Des migrants privés de terre ferme, d’autres de secours
Pendant qu’ils patientent aux portes de l’Europe avec les 356 migrants qu’ils ont recueillis en Méditerranée centrale, les sauveteurs de l’Ocean Viking, unique bateau humanitaire encore en mer dans la région, désertent de facto leur zone d’opérations au large de la Libye.
Ils sont une dizaine à bord du bateau de SOS Méditerranée et Médecins Sans Frontières avec, « au minimum », une expérience de marin ou de sauveteur. « Sans aucun des deux ce serait difficile ».
Avec son air de Breton pas commode, Tanguy, 38 ans, est la figure de proue de cette escouade entraînée à lancer les zodiacs à l’eau et à gicler du pont, harnachés et casqués, pour se porter au devant des rafiots en difficulté selon un protocole méticuleux.

****

* _Travail demandé_:
A) Relevez tous les lieux géographiques nommés dans le texte sur l'Ocean Viking.
B) D'après le texte sur l'Ocean Viking, combien de migrants les sauveteurs ont-ils recueillis en Méditerranée centrale ?
La liste placée plus bas ne joue aucun rôle ici.

* _Données ci-dessous_:

****

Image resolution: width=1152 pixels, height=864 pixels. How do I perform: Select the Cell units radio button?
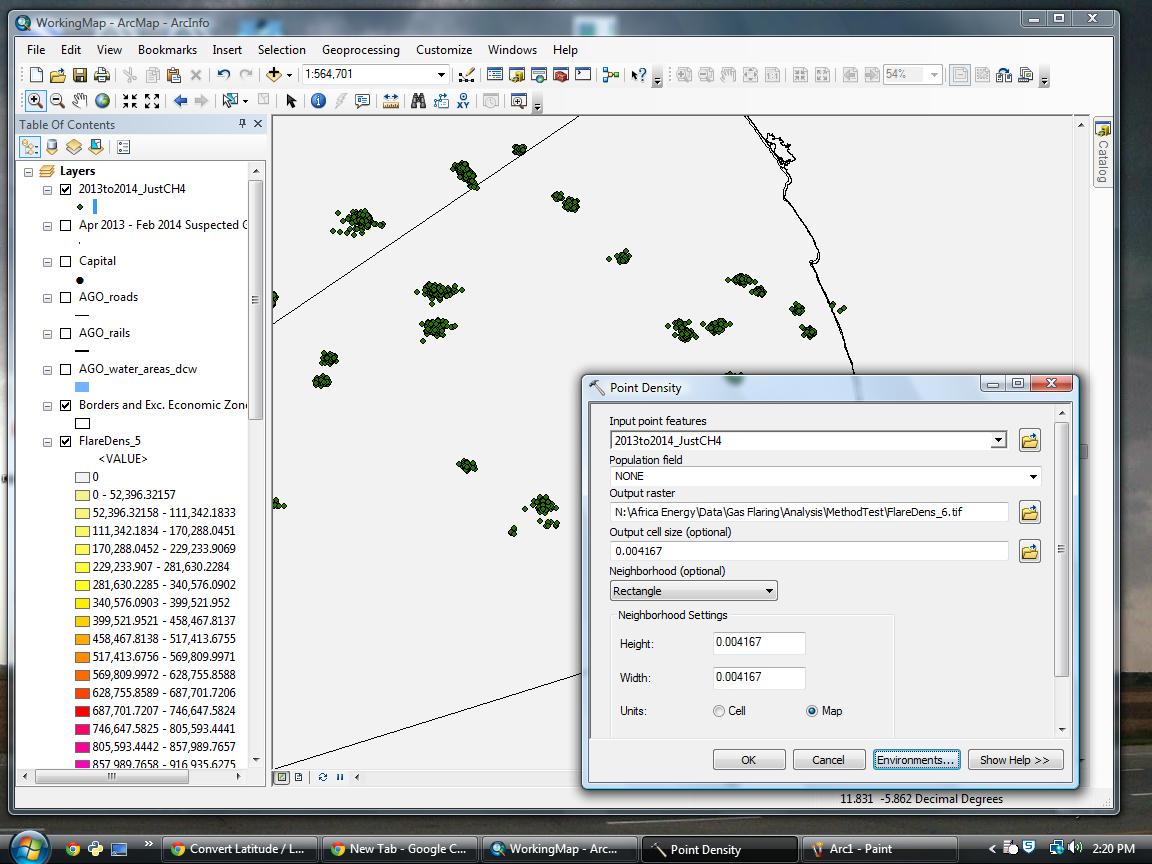click(719, 711)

****

* _Réponses par tâche_:
A) Europe, Méditerranée centrale, Libye

B) 356 migrants.